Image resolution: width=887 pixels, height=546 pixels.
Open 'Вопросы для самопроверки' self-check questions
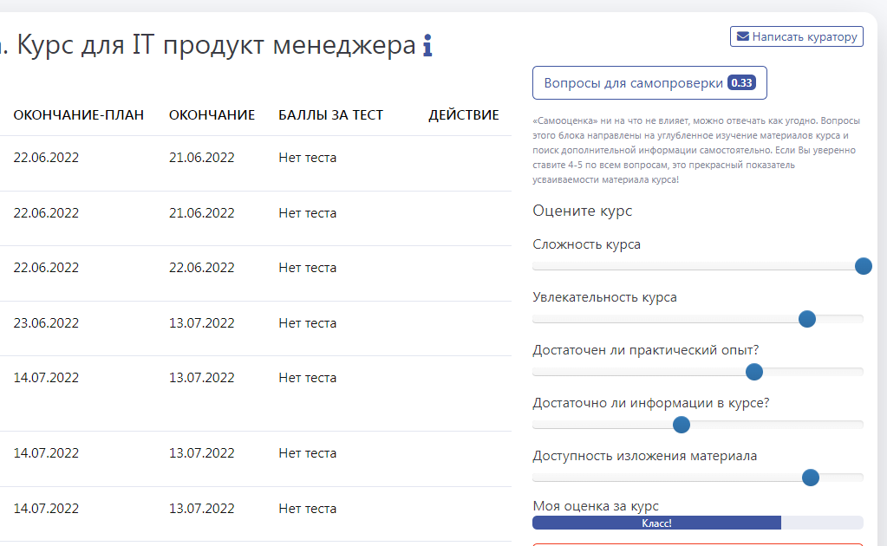(x=633, y=83)
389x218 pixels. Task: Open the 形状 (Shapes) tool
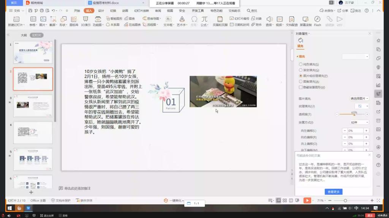pyautogui.click(x=63, y=19)
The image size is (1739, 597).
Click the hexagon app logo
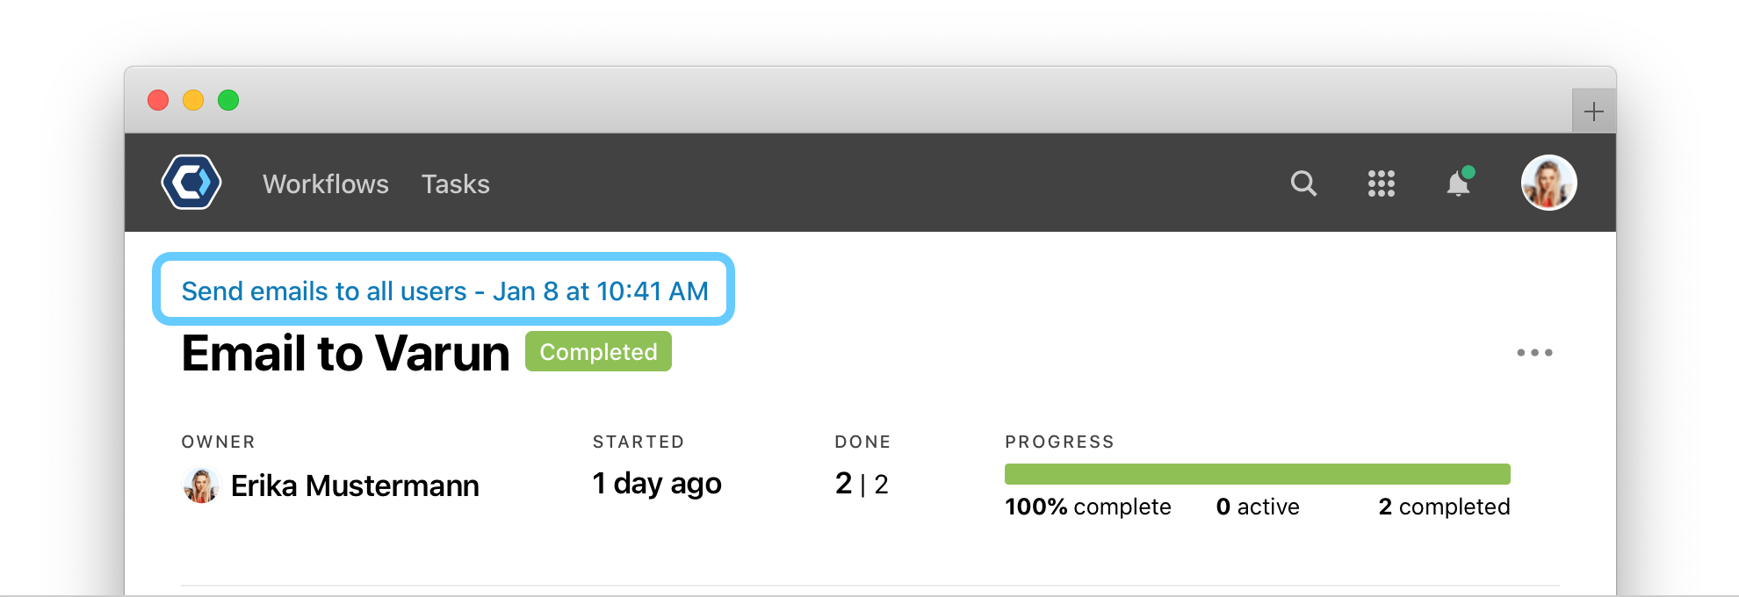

◆ ◆ ◆ ◆ ◆ ◆ ◆

• Your goal: Each line of the listing above must be given again exactly; the pictures are to be left out.

• Result for this task:
Image resolution: width=887 pixels, height=546 pixels.
Open 'Вопросы для самопроверки' self-check questions
(x=633, y=83)
389x218 pixels. Task: Open the 形状 (Shapes) tool
pyautogui.click(x=63, y=19)
The image size is (1739, 597).
Click the hexagon app logo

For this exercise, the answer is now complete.